- Promotional poster
- Hangul: 그녀의 사생활
- Hanja: 그女의 私生活
- RR: Geunyeoui sasaenghwal
- MR: Kŭnyŏŭi sasaenghwal
- Genre: Romantic comedy
- Based on: Noona Fan Dot Com by Kim Sung-yeon
- Developed by: Studio Dragon
- Written by: Kim Hye-young
- Directed by: Hong Jong-chan
- Starring: Park Min-young; Kim Jae-wook;
- Music by: Choi In-hee
- Opening theme: "Help Me" by (G)I-dle
- Country of origin: South Korea
- Original language: Korean
- No. of episodes: 16

Production
- Running time: 60 minutes
- Production company: Bon Factory Worldwide

Original release
- Network: tvN
- Release: April 10 – May 30, 2019

= Her Private Life (TV series) =

2019 South Korean television series

Her Private Life is a 2019 South Korean television series, created by Kim Hye-young and directed by Hong Jong-chan, starring Park Min-young and Kim Jae-wook.
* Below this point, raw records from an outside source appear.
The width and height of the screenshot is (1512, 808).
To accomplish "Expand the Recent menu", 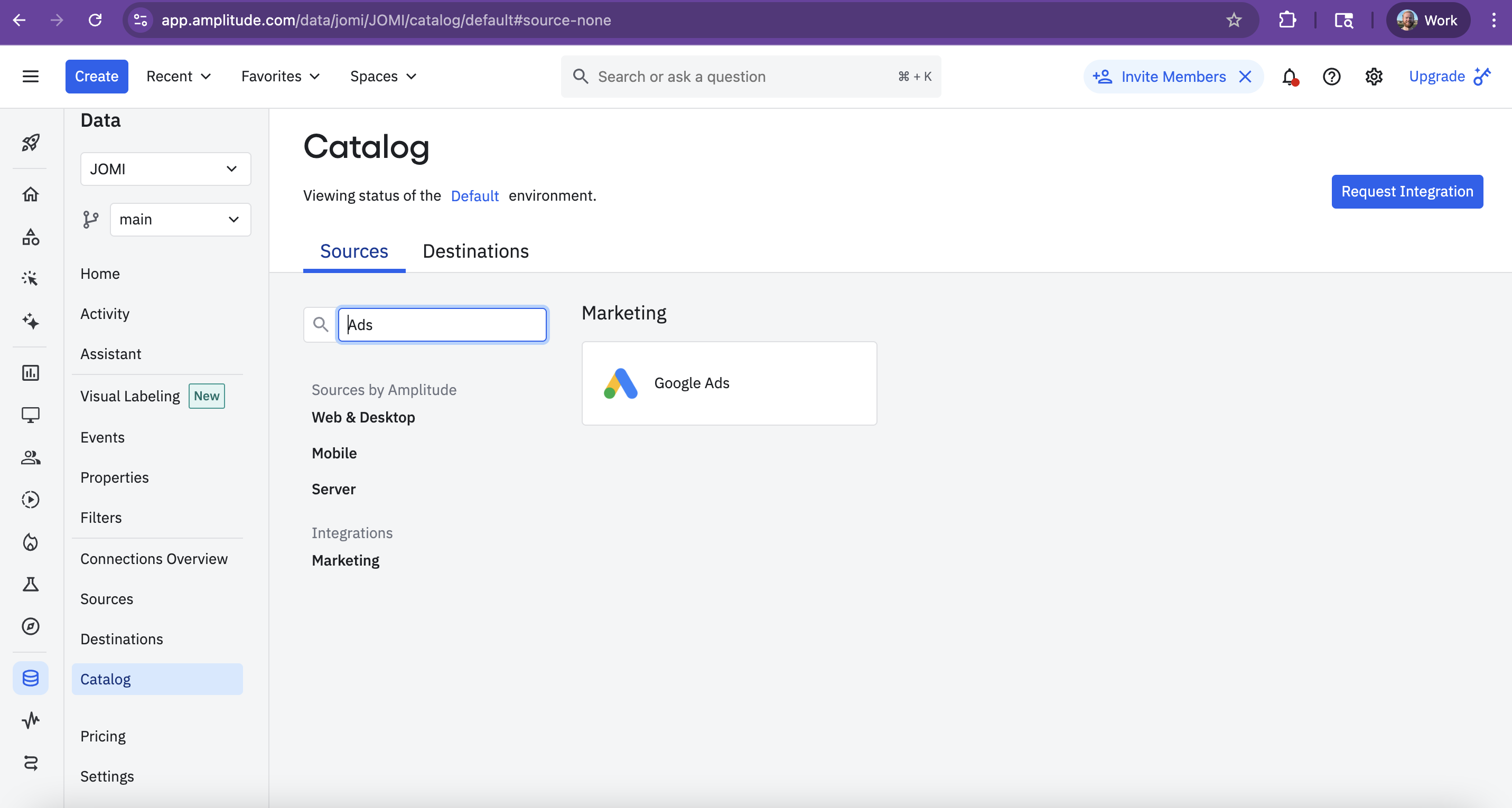I will (x=179, y=77).
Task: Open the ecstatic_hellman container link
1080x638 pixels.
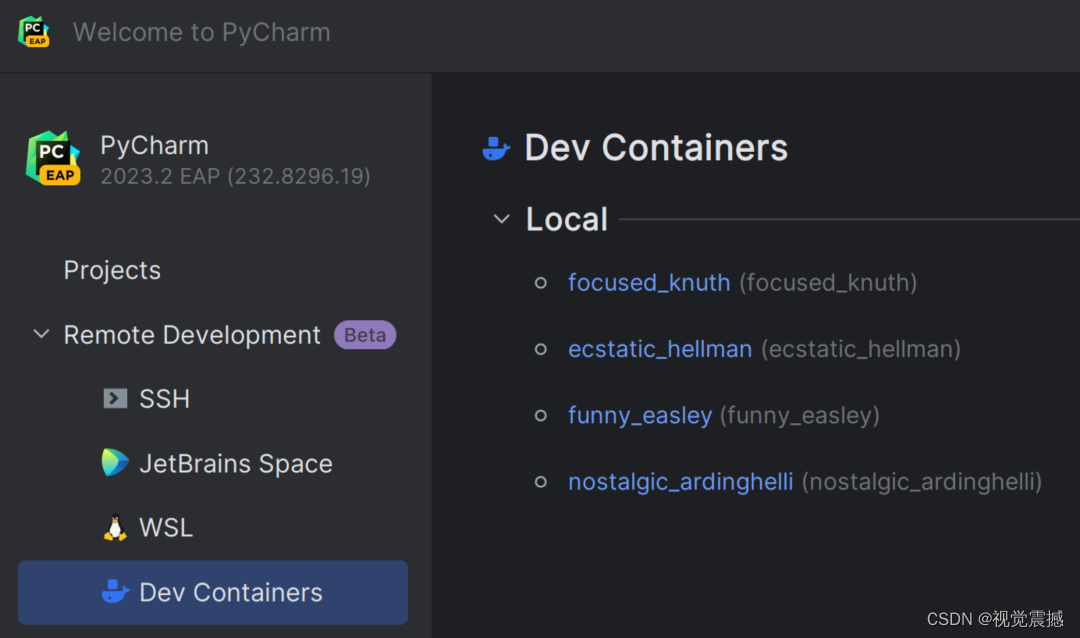Action: pos(660,349)
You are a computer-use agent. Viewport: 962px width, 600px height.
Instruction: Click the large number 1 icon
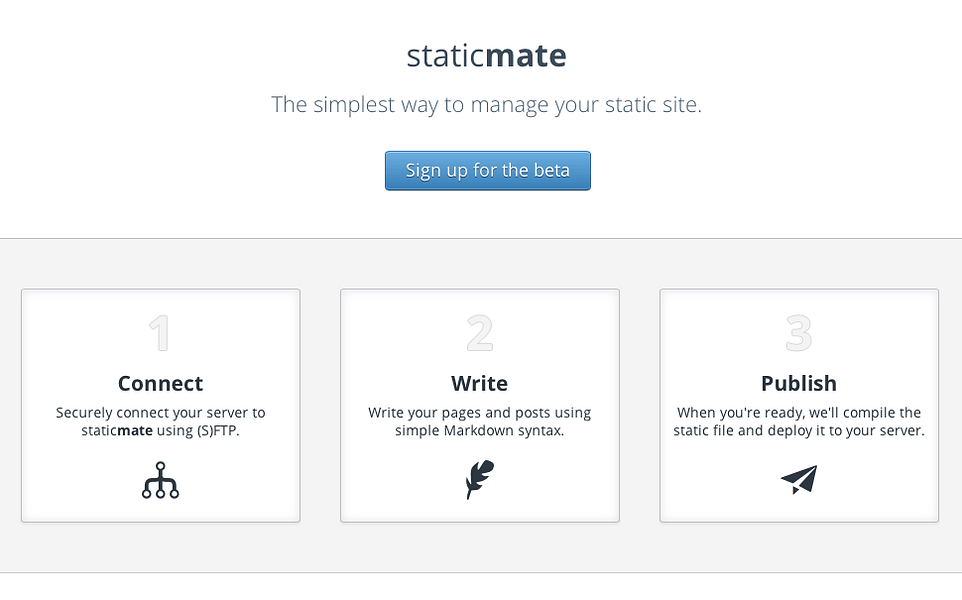point(160,334)
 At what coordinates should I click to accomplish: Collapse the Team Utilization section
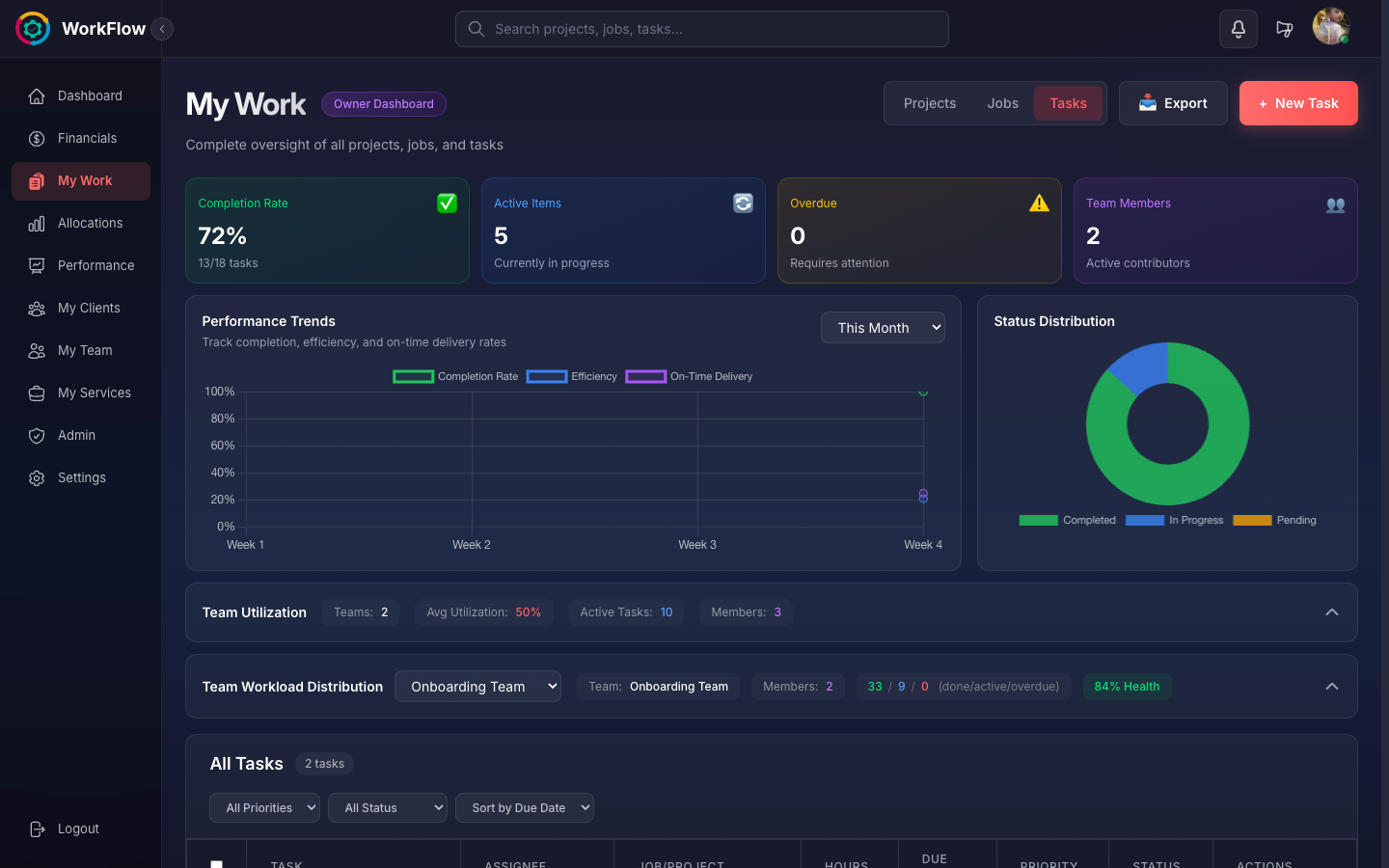pyautogui.click(x=1332, y=611)
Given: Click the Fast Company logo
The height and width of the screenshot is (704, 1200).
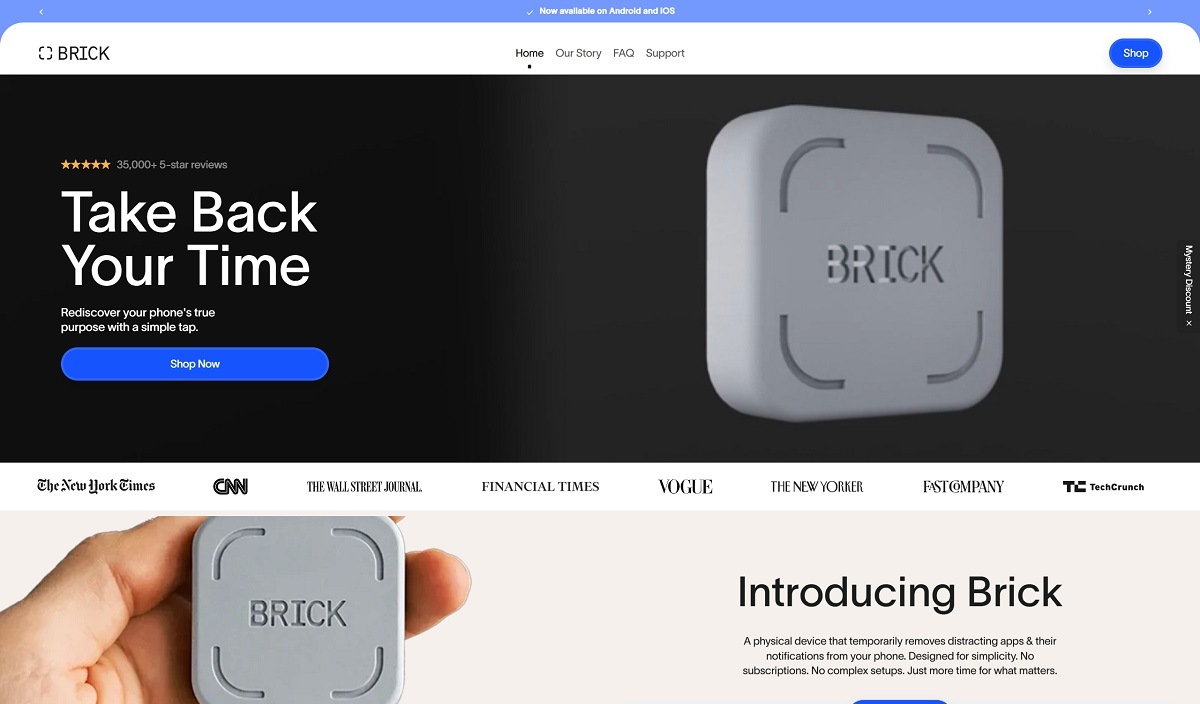Looking at the screenshot, I should [x=963, y=486].
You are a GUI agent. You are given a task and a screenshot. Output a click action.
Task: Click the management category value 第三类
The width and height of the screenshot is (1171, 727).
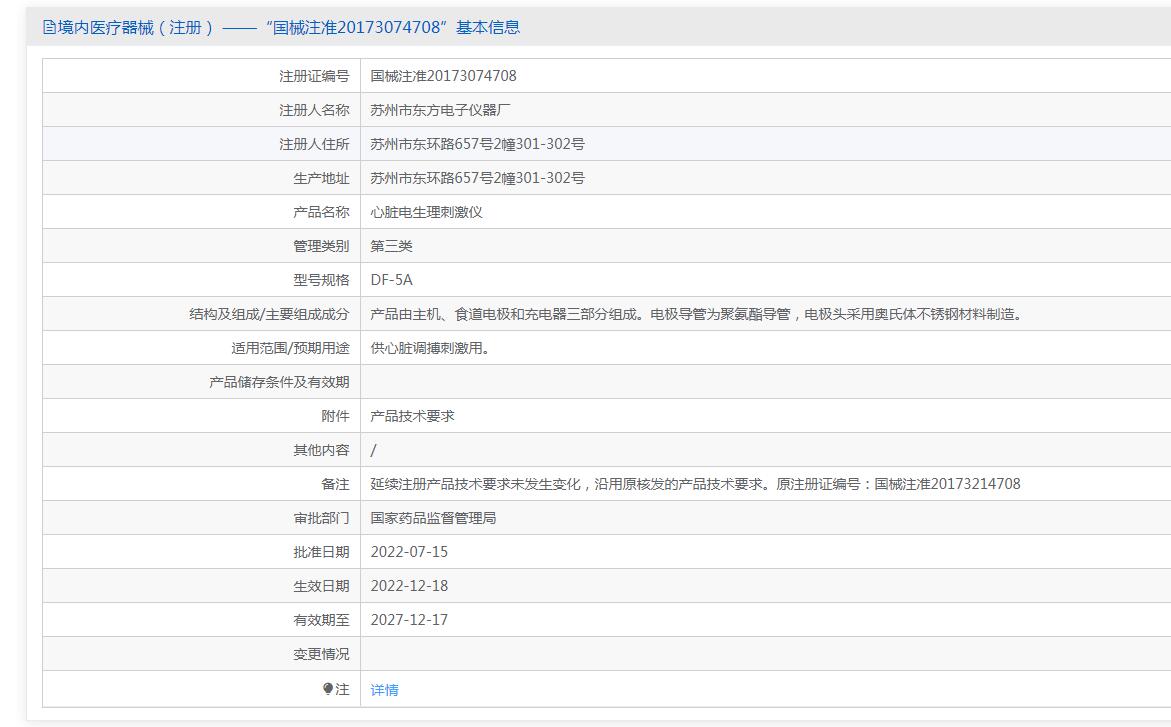click(391, 246)
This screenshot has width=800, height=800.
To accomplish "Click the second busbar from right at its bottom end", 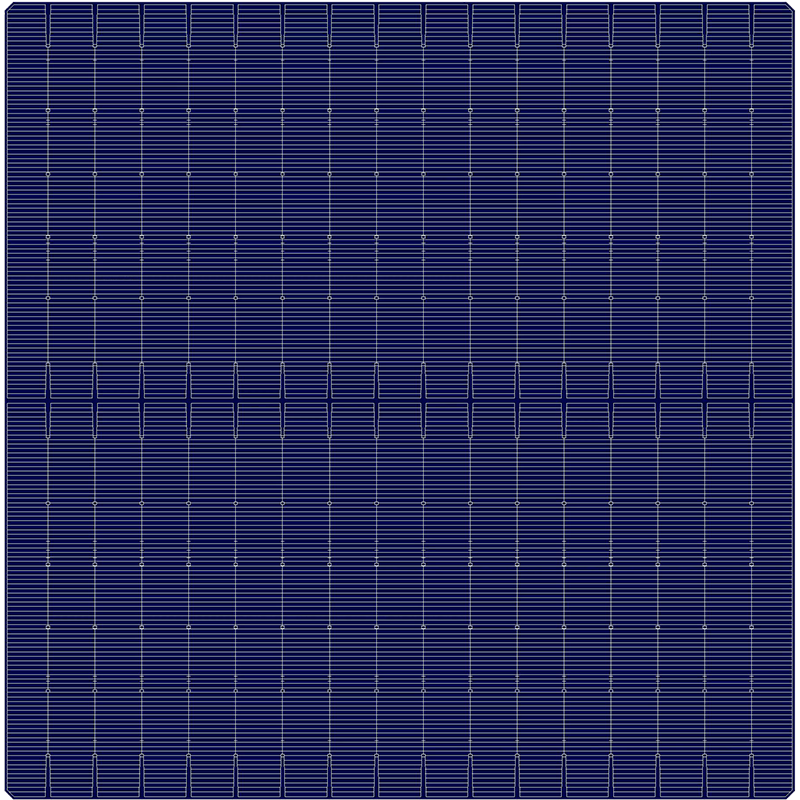I will [705, 775].
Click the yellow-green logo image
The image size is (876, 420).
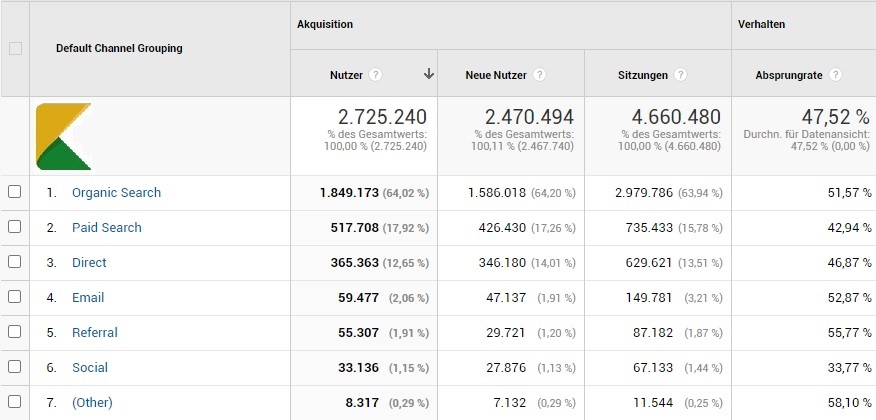63,137
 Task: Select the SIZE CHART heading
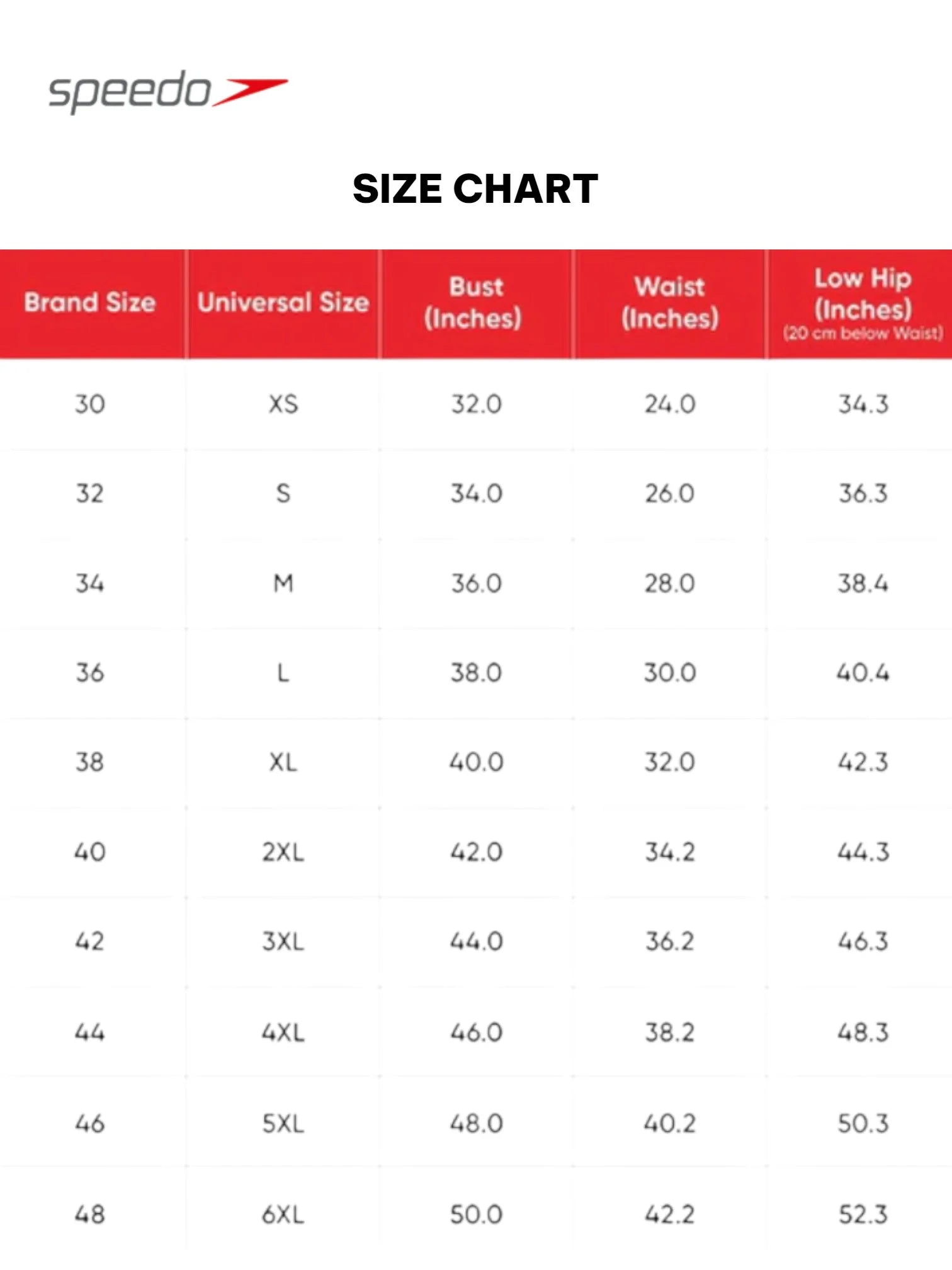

Developed by Studio Dragon and produced by Bon Factory Worldwide, the show is based on a web novel called Noona Fan Dot Com written by Kim Sung-yeon and published in 2007. The series aired on tvN from April 10 to May 30, 2019.

==Synopsis==
Sung Deok-mi (Park Min-young) is a talented chief curator of Cheum Museum of Art, who also happens to have a secret: she is a fangirl of White Ocean's Cha Shi-an (Jung Jae-won). In addition, she is the fansite manager of the famous "The Road to Sian", the abbreviation of which she uses as her screen name. Ryan Gold (Kim Jae-wook) is a standoffish artist who develops Stendhal syndrome, eventually retiring as an artist. After the current boss, Uhm So-hye (Kim Sun-young), is investigated for embezzlement, Ryan Gold becomes the new Art Director of Cheum Museum of Art.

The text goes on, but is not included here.